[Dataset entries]
********
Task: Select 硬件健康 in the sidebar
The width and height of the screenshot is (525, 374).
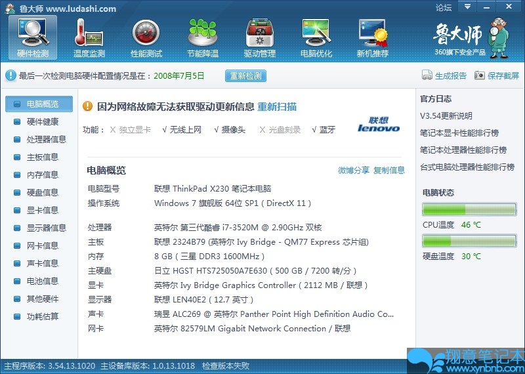Action: pos(42,121)
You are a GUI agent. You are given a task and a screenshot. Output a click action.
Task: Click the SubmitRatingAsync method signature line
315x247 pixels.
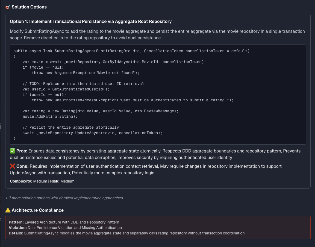click(x=131, y=51)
********
What you need to do: Leaving the pictures behind, return every line above exactly.

Task answer:
Task: Select 硬件健康 in the sidebar
The width and height of the screenshot is (525, 374).
Action: pos(42,121)
You are a GUI agent. You are given a task and a screenshot. Output a click action.
Task: Click the SubmitRatingAsync method signature line
315x247 pixels.
click(x=131, y=51)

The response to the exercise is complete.